A Photo Essay of a Scenic Walk along the Hooker Valley Tack to the Hooker Lake Viewpoint for Stunning Vistas of Aoraki Mount Cook
It was a cold misty November day when my wife and I left Aoraki Cook Village for the 4Km drive to White Horse Hill car park, the start of the 10Km round-trip scenic walk through Hooker Valley to the Hooker Lake Viewpoint of Aoraki Mount Cook. The track is an easy going gravel path with a boardwalk section and starts at an elevation of 760m gradually climbing to 880m at Hooker Lake Viewpoint.
When we started our walk, around 9:45, the mist had cleared and it was sunny spring day with a clear blue sky but still a little cold so a third layer was the order of the day. Initially the track runs through alpine scrubland with some small trees and shrubs; it's here we got our first view of Aoraki Mount Cook and then spot a dead brush-tailed possum on the track. The track soon becomes open tussock grassland with impressive vistas of Mount Sefton, after about 1.2Km from the start we reached the first of the three swing bridges over the Hooker River.
After crossing the first bridge the track begins to climb with views of the Mueller Glacier Lake and looking back in the direction of Aoraki Mount Cook Village there are spectacular views in the direction of the MacKenzie Basin.
The second swing bridge, the Hooker Bluff Bridge is about 2.6Km from the car park.
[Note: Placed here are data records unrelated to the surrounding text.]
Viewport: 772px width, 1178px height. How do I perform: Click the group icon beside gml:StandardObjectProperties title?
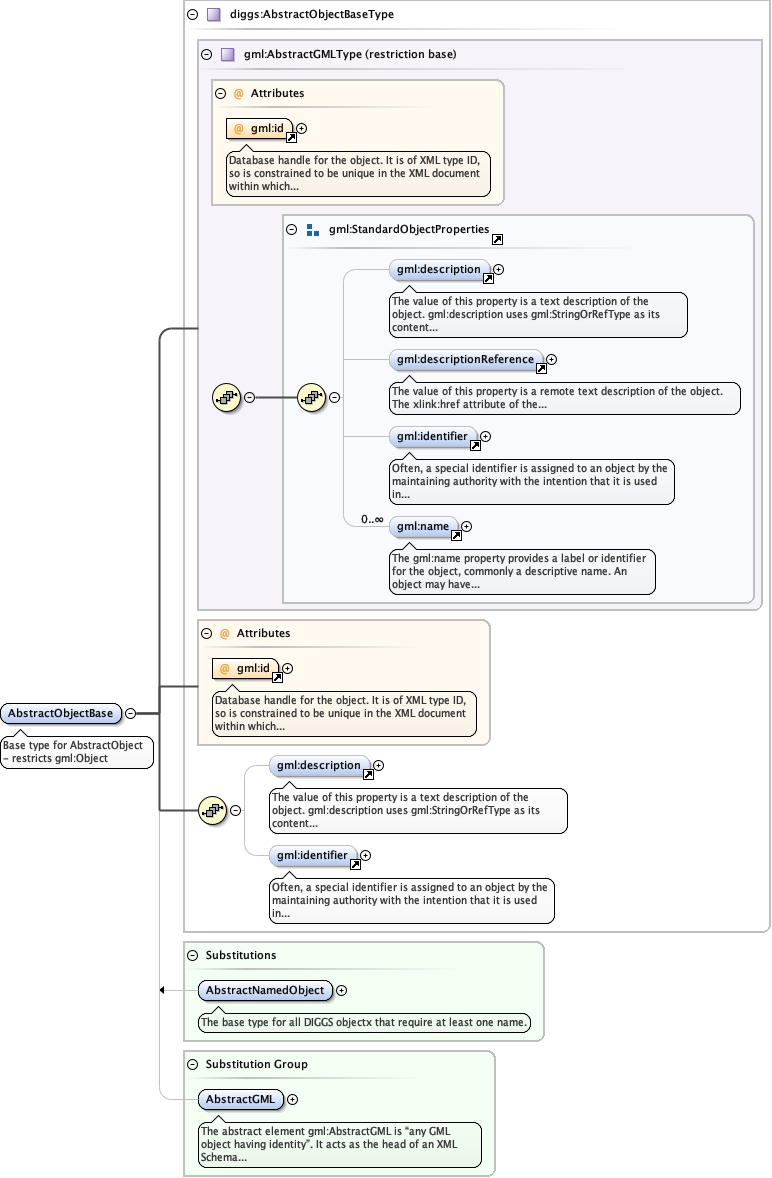pyautogui.click(x=312, y=230)
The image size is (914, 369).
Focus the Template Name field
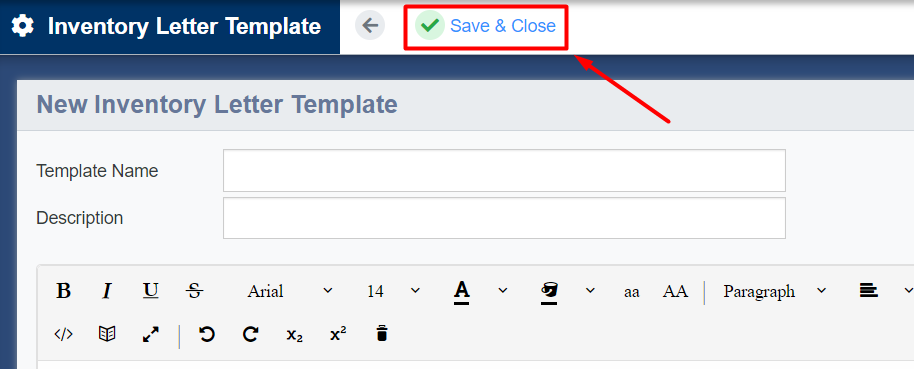click(x=504, y=170)
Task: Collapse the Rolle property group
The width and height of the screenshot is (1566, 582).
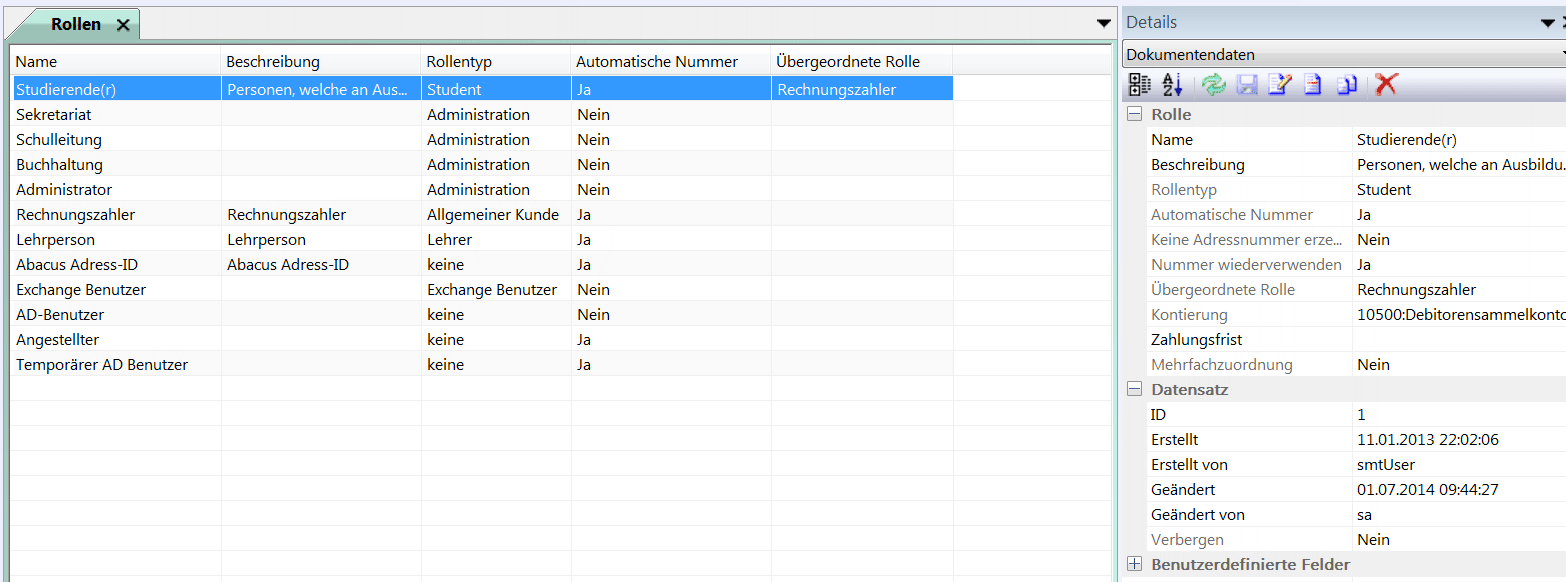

From here the track runs through the step sided valley tracking the Hooker River; there are some magnificent views of the glacial valley, the Hooker River, tussock grassland and Aoraki Mount Cook.
The last of the three swing bridges is the Hooker Bluff Bridge at 4.3Km from the start; it crosses the Hooker River to the east. The final leg to Hooker Lake Viewpoint is just a further 800m; that rack passing a small stream, a tarn and you ever closer to breathtaking views of the mountain.
We reached the Hooker Lake viewpoint after many photo stops around 12:15 ready for a picnic lunch. There is a picnic bench and strikingviews of Aoraki Mount Cook. Off to the left of the viewpoint is a small track that leads down to Hooker Lake, which has rewardingviews of the Glacier. We returned to the car park by the same track taking more photographs along the way.
We didn't see much animal wildlife along the route just four introduced animal species; a dead possum, a chaffinch, a yellowhammer and a thrush. There was however, much more plant wildlife such as the endemic Aoraki Mount Cook lily and many alpine scrubland and tussock grassland species.
Environmental Note: New Zealand indigenous mammal species include several dozen marine mammals such as whales, dolphins, seals and sea lion. Indigenous land mammals are limited to two bats species, a third the grater short-tailed bat is thought to be extinct. All other land mammals have been introduced; the most damaging of these is the brush-tailed possum, which destroys the native forest; four carnivore species and the black rat predate native animal populations especially birds.